Under the new clergy, which introduces a strict moral code that mandates that women wear headscarves, Marjane shows her adolescent defiance by adopting aspects of Western culture such as Nike tennis shoes and a love of the Bee Gees (and later of Iron Maiden). Revelations like these provide engrossing insights, however minor, into Iranian culture that give the film an indisputable touch of honesty.

The danger of the Iran-Iraq war leads Marjane’s parents to send her to Austria where, despite originally feeling forlorn, she makes friends with some nihilistic classmates who introduce her to underground Vienna. We track her growing pains, through a melodramatic existential crisis stemming from a failed relationship and later leave Europe with Marjane who is homesick and returning to Iran.

Back home she finds her friends and family living double lives: they are outwardly obedient civilians who secretly contravene, hosting alcohol and dance parties. Depression initially hits, but Marjane rebounds to a laughably cheap rendition of “Eye of the Tiger.” Instead of pushups and wind sprints, our chadored Iranian Rocky Balboa takes her newfound spirit to the classroom, where she speaks out against the numerous social constraints and inequalities. Marjane’s protests eventually birth fear in her parents who urge her to emigrate to Paris, where the film ends.

Perhaps more than anything, this is a film about home. Despite all of the social regulations and physical risks she encounters, Marjane has a magnetic connection with her homeland. The film’s few color scenes, which represent present-day Marjane in France, have a melancholy overtone. The problem for me is that since this story is true, and Marjane is currently only 38-years-old, there is still much to be discovered about her life and her relationship to Iran.

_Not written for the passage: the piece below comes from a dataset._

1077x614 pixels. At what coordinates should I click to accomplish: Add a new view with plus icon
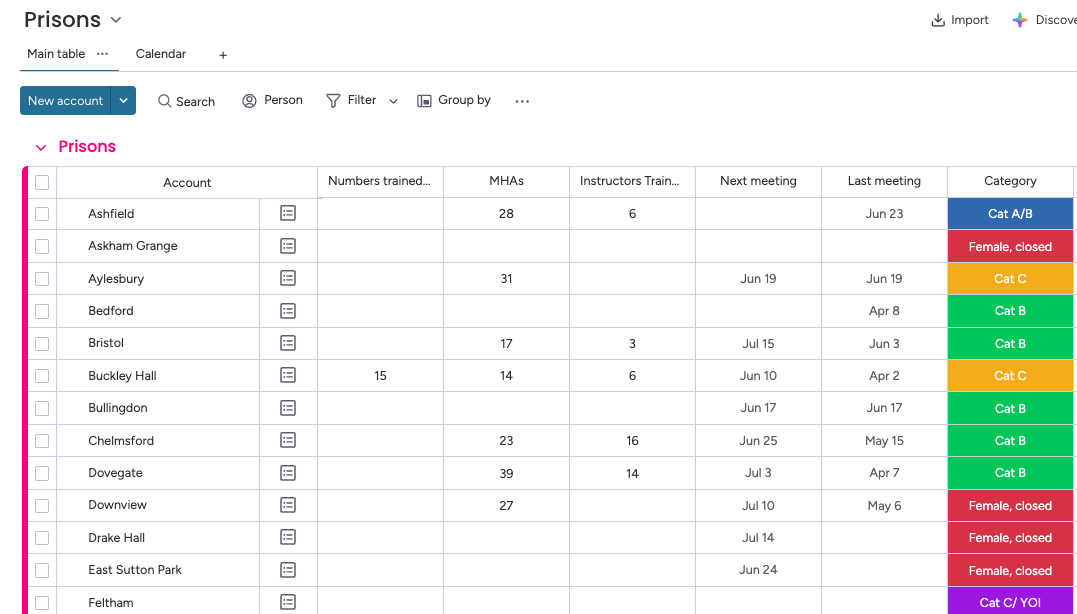click(x=223, y=55)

Growing up with Marjane in super fast-forward (a quarter-century in 95 minutes) leaves much to be desired. Although we are able to see what Marjane feels at a given time, the speed of the story often prevents us from feeling it ourselves. We meet and dismiss supporting characters at a speed that not only produces in the film a consciously episodic effect, but leaves the viewer feeling toyed with and, consequently, apathetic.

The character with the strongest pulse is Marjane’s grandmother, voiced by legendary French actress Danielle Darrieux. It is the eldest family member who embodies the youthful liberalism Marjane comes to adopt. Outspoken Grandma, often talking about genitals or her breasts, teaches Marjane the importance of integrity, a central theme to this film. Persepolis would have greatly benefited from a few more interpersonal relationships of this depth and truthfulness.

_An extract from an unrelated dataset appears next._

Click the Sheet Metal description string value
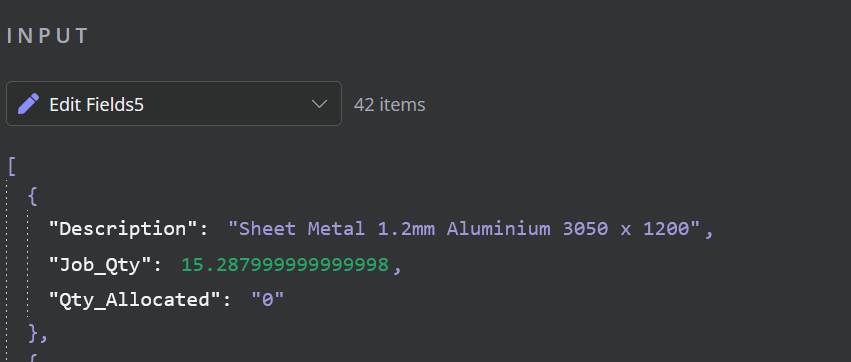This screenshot has height=362, width=851. click(x=465, y=229)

The visual style, simple and monochromatic, lends itself to a greater emphasis on the story. In contrast to Images’ previous showing, Schnabel’s The Diving Bell and the Butterfly in which the visuals, rather than narrative carry the film, Persepolis relies heavily on its plot and character development. The film is an impressive display of the capabilities of animation; unlike the Pixar films that are closely approaching reality, Persepolis proves that images need not be lifelike to evoke strong emotional responses.

Furthermore, Satrapi’s abstinence from live-action allows us to enter this foreign, intimate place that actors could easily obstruct, and one of the film’s most successful aspects is the elegantly understated voice-over work.

The film is certainly an achievement in various aspects, and I commend Satrapi for telling her personal story and tackling this touchy subject with great compassion. As a unified piece of work, however, this film fails to reach its full potential. Its rushed, episodic and anecdotal nature, coupled with the fact that Satrapi’s life is still a work in progress, leaves the audience emotionally unfulfilled when the credits roll.